AI has become a fixture in healthcare revenue cycle management (RCM) as finance leaders seek to provide a measure of relief for overburdened, understaffed departments facing unprecedented volumes of third-party audit demands and rising denial rates.
According to the newly released 2023 Benchmark Report, growing investments in data, AI, and technology platforms have enabled compliance and revenue integrity departments to reduce their team size by 33% while performing 10% more in audit activities compared to 2022. At a time when RCM staffing shortages are high, AI provides a critical productivity boost.
Healthcare organizations are now reporting four times more audit requests than received in previous years – and audit demand letters are running more than 100 pages. This is where AI shines – its greatest ability is uncovering outliers and needles in the haystack across millions of data points. AI represents a significant competitive advantage to the RCM function, and healthcare finance leaders who dismiss AI as hype will soon find their organizations left behind.
Where AI Can Fall Short
Truly autonomous AI in healthcare is a pipe dream. While it’s true that AI has enabled the automation of many RCM tasks, the promise of fully autonomous systems remains unfulfilled. This is due in part to software vendors’ propensity to focus on technology without first taking the time to fully understand the targeted workflows and importantly, the human touchpoints within them – a practice that leads to ineffective AI integration and end-user adoption.
Humans must always be in the loop to ensure that AI can function appropriately in a complex RCM environment. Accuracy and precision remain the toughest challenges with autonomous AI and this is where involving humans in the loop will enhance outcomes. While the stakes may not be as high for RCM as they are on the clinical side, the repercussions of poorly designed AI solutions are nonetheless significant.

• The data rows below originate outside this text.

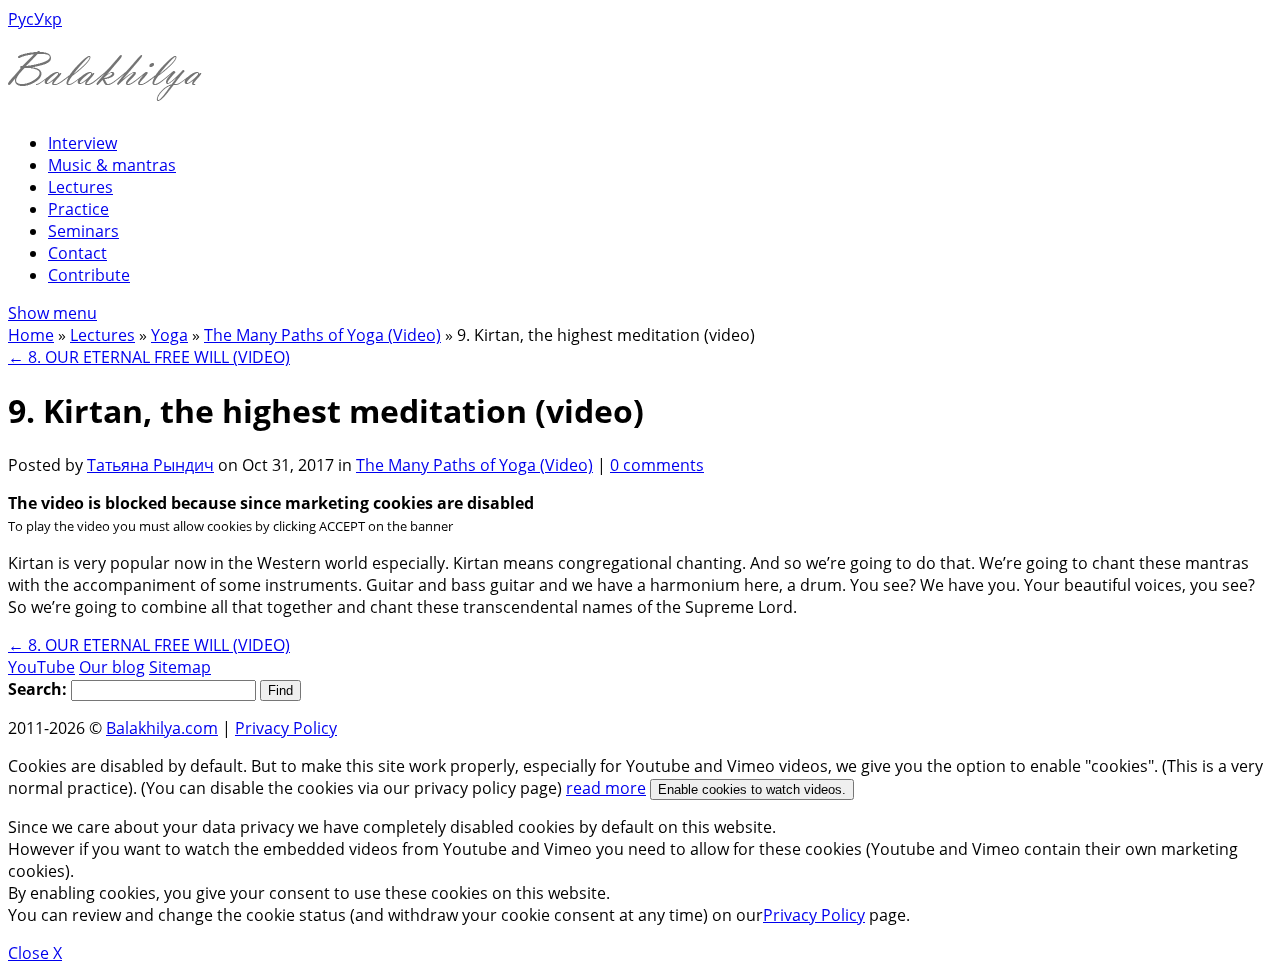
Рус (21, 19)
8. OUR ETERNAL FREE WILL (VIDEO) (149, 357)
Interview (82, 143)
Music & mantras (112, 165)
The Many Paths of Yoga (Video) (322, 335)
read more (606, 788)
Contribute (89, 275)
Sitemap (180, 667)
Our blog (112, 667)
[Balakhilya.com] (105, 88)
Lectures (80, 187)
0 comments (657, 465)
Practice (78, 209)
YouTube (41, 667)
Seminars (83, 231)
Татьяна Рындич (150, 465)
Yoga (169, 335)
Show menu (52, 313)
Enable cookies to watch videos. (752, 789)
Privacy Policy (286, 728)
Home (31, 335)
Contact (77, 253)
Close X (35, 953)
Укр (48, 19)
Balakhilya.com (162, 728)
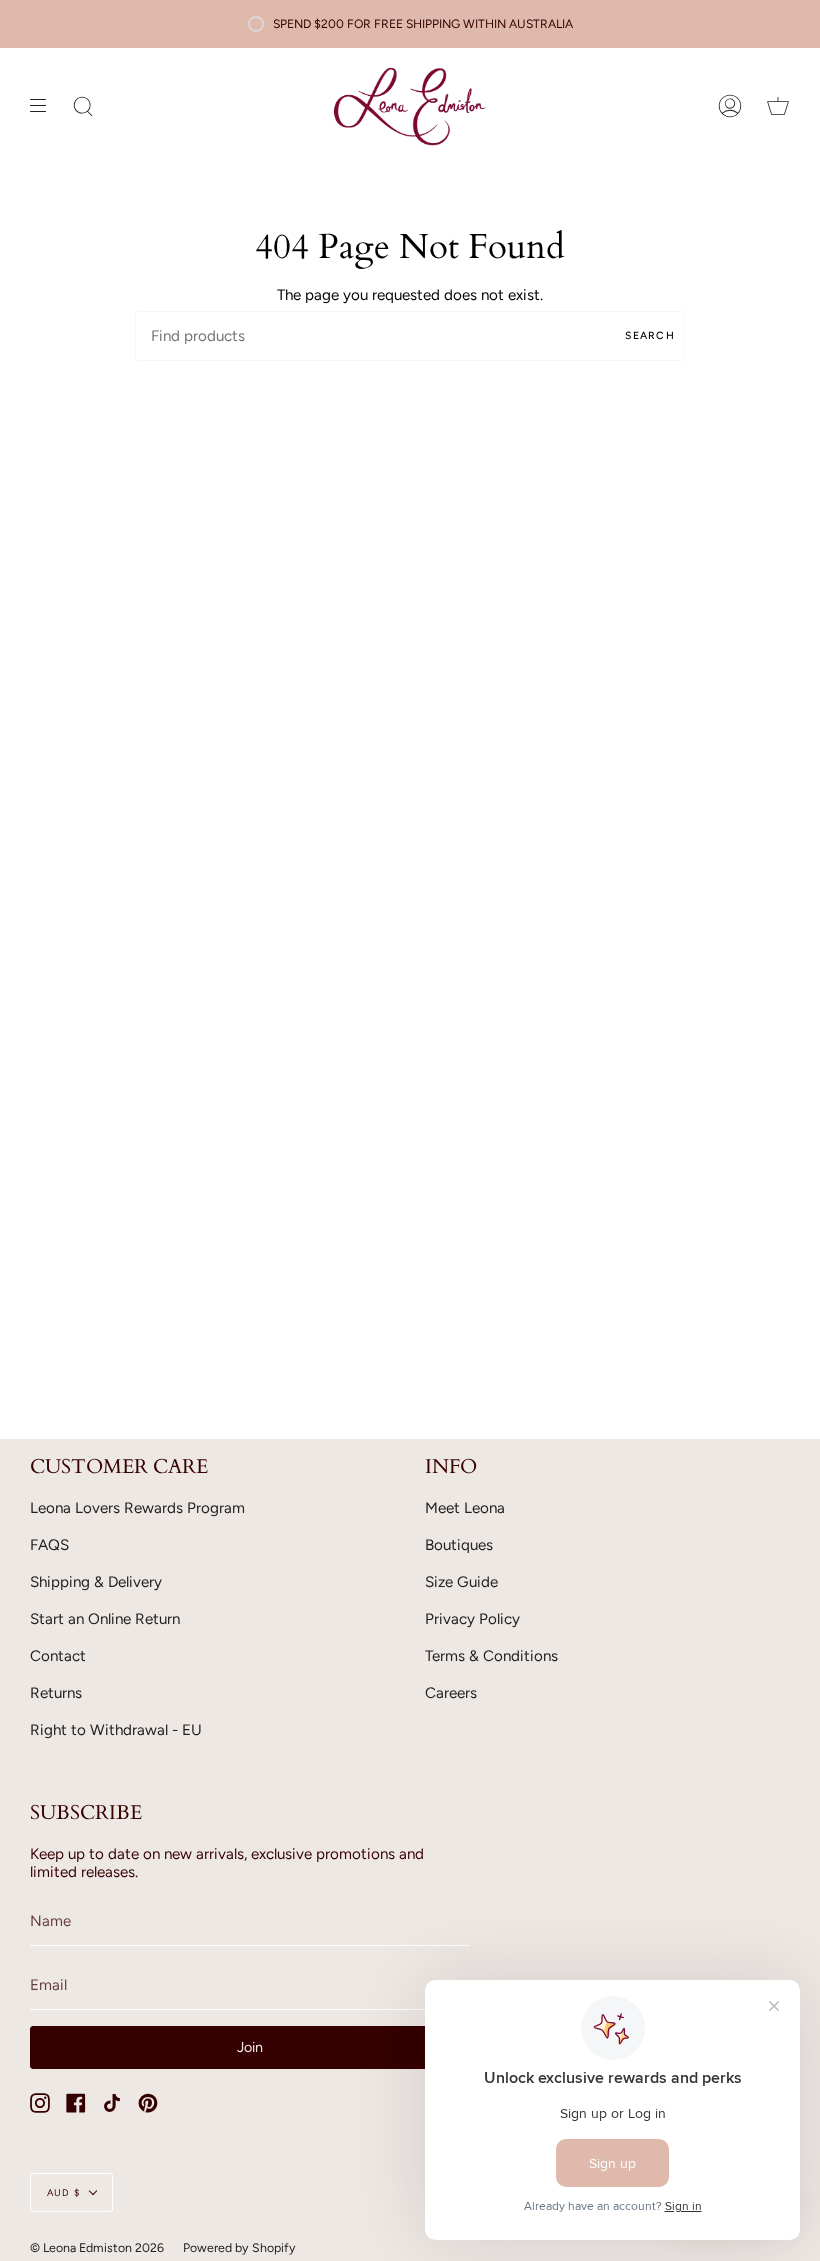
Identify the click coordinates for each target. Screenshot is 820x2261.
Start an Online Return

Financial impacts are the most obvious for healthcare organizations. Poorly trained AI tools being used to conduct prospective claims audits might miss instances of undercoding, which means missed revenue opportunities. One MDaudit customer discovered that an incorrect rule within their so-called autonomous coding system was incorrectly coding drug units administered, resulting in $25 million in lost revenues. The error would never have been caught and corrected if not for a human in the loop uncovering the flaw.
Likewise, AI can also fall short with overcoding results with false positives – an area in which healthcare organizations must stay compliant in alignment with the government’s mission of fighting fraud, abuse, and waste (FWA) in the healthcare system.
Poorly designed AI can also impact individual providers. Consider the implications if an AI tool is not properly trained on the concept of “at-risk provider” in the revenue cycle sense. Physicians could find themselves unfairly targeted for additional scrutiny and training if they are included in sweeps for at-risk providers with high denial rates. It wastes time that should be spent seeing patients, slows cash flow by delaying claims for prospective reviews, and could harm their reputation by slapping them with a “problematic” label.
Keeping Humans in the Loop
Preventing these types of negative outcomes requires humans in the loop. There are three areas of AI in particular that will always require human involvement to achieve optimal outcomes.
1. Building a strong data foundation.
Building a robust data foundation is critical, as the underlying data model with proper metadata, data quality, and governance is key to enabling AI to achieve peak efficiencies. For this to happen, developers must take time to get into the trenches with billing compliance, coding, and revenue cycle leaders and staff to fully understand their workflows and data needed to perform their duties.
Effective anomaly detection requires not only billing, denials, and other claims data but also an understanding of the complex interplay between providers, coders, billers, payors, etc. to ensure the technology is capable of continuously assessing risks in real-time and delivering to users the information needed to focus their actions and activities in ways that drive measurable outcomes. If organizations skip the data foundation and accelerate the deployment of their AI models using shiny tools, it will result in hallucinations and false positives from the AI models that will cause noise and hinder adoption.
2. Continuous training.
Healthcare RCM is a continuously evolving profession requiring ongoing education to ensure its professionals understand the latest regulations, trends, and priorities. The same is true of AI-enabled RCM tools. Reinforcement learning allows AI to expand its knowledge base and increase its accuracy. User input is critical to refinement and updates to ensure AI tools are meeting current and future needs.
AI should be trainable in real-time, allowing end users to immediately provide input and feedback on the results of information searches and/or analysis to support continuous learning. It should also be possible for users to mark data as unsafe when warranted to prevent its amplification at scale. For example, attributing financial loss or compliance risk to specific entities or individuals without properly explaining why it’s appropriate to do so.
3. Proper governance.
Humans must validate AI’s output to ensure it is safe. Even with autonomous coding, a coding professional must ensure AI has properly “learned” how to apply updated code sets or deal with new regulatory requirements. When humans are excluded from the governance loop, a healthcare organization leaves itself wide open to revenue leakage, negative audit outcomes, reputational loss, and much more.
There is no question that AI can transform healthcare, especially RCM. However, doing so requires healthcare organizations to augment their technology investments with human and workforce training to optimize accuracy, productivity, and business value.